Look at http://en.wikipedia.org/wiki/Space_partitioning for algorithms that use the Divide-and-Conquer technique to solve this. This is definitely solvable in Polynomial time.
Another variant algorithms can be on the following lines.
Generate a vornoi-diagram on the points to get neighbour information. [ O(nlog(n)) ]
Now use Dynamic Programming, the DP will be similar to the problem of finding the maximum subarray in a 2D array. Here instead of the sum of numbers, you will keep count of points before it.
2.a Essentially a recursion similar to this will hold. [ O(n) ]
Number of elements in square from (0,0) to (x,y ) = (Number of elems
from square (0,0 to ((x-1),y))+ (Number of elems in square 0,0 - ( x, y-1))
- (Number of elems in (0,0)-((x-1),(y-1)))
Your recurrence will have to change for all the points on its neighbourhood and to the left and above, instead of just the points above and left as above.
Once the DP is ready, you can query the points in a sqare in O(1).
Another O(n^2) loop to find from all possible combinations and find the least square.
You can even greedily start from the smallest squares first, that way you can end your search as soon as you find a suitable square..
The rtree allows spatial searching, but doesn't have stl implementation, although sqlite would allow binding. This can answer "get all points within range", "k nearest neighbours"
Finding a region which has the most dense data, is a problem similar to clustering.
Iterating over the points and finding the N nearest entries to each point. Then generate the smallest circle - centre would be the Max(x) - min(x), Max(y) - min(y). A square can be formed which contains all the neighbours, and would be somewhere between 2r length and 2sqrt(r) length sides compared to circle.
Time taken O(x) to build structure
O(X N log(X)) to search for smallest cluster
Note: There are a bunch of answers for your second question (which will probably reap bigger benefits), but I'm only referring to your first one, i.e. what data to use without changing the algorithm.

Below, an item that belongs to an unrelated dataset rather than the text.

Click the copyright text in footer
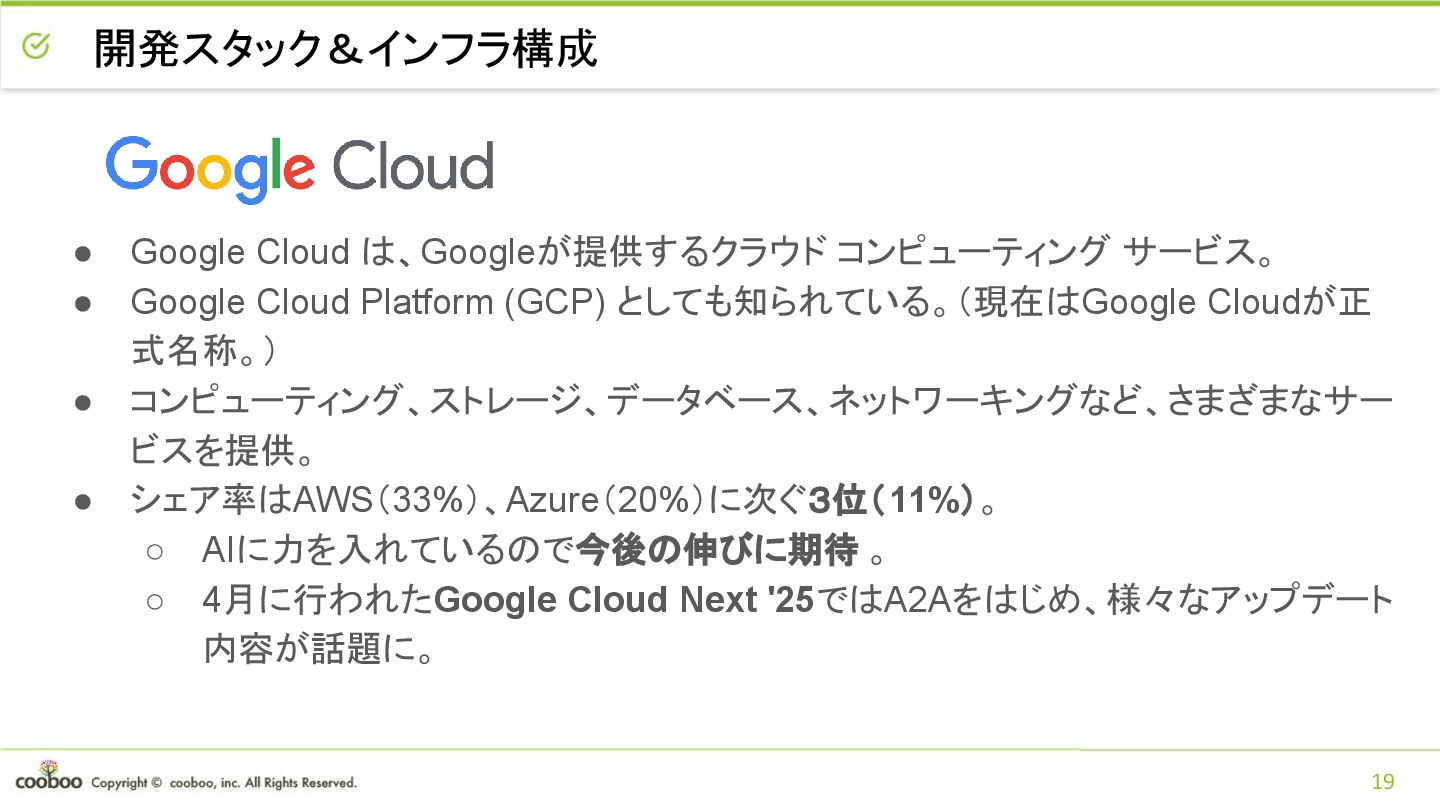The image size is (1440, 810). 223,783
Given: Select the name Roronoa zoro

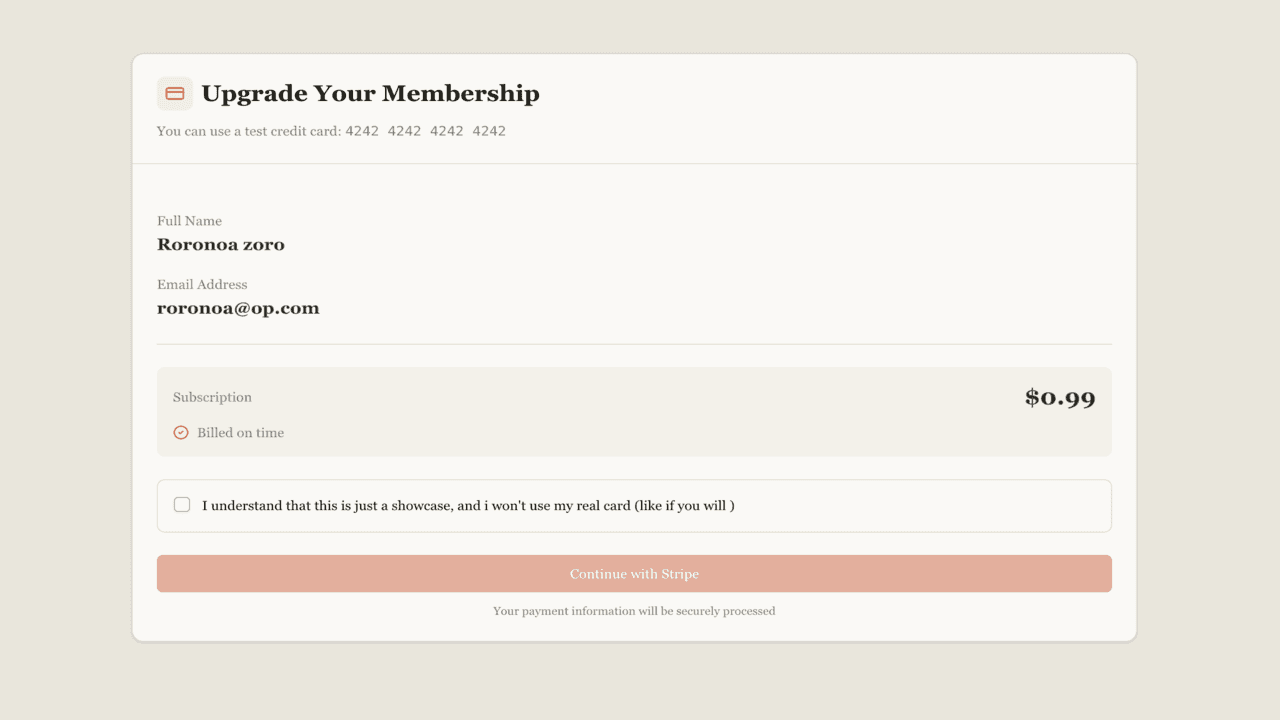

There, I think that your choice using a vector is already pretty good, because in general vectors offer the best payload/overhead ratio and also the fastest iteration. In order to find out specific bottlenecks, use a profiler, otherwise you are only guessing. With large vectors, there are a few things to avoid though:
Overallocation, this wastes space.
Underallocation, this causes copying when the vector is grown to the necessary size.
Copying.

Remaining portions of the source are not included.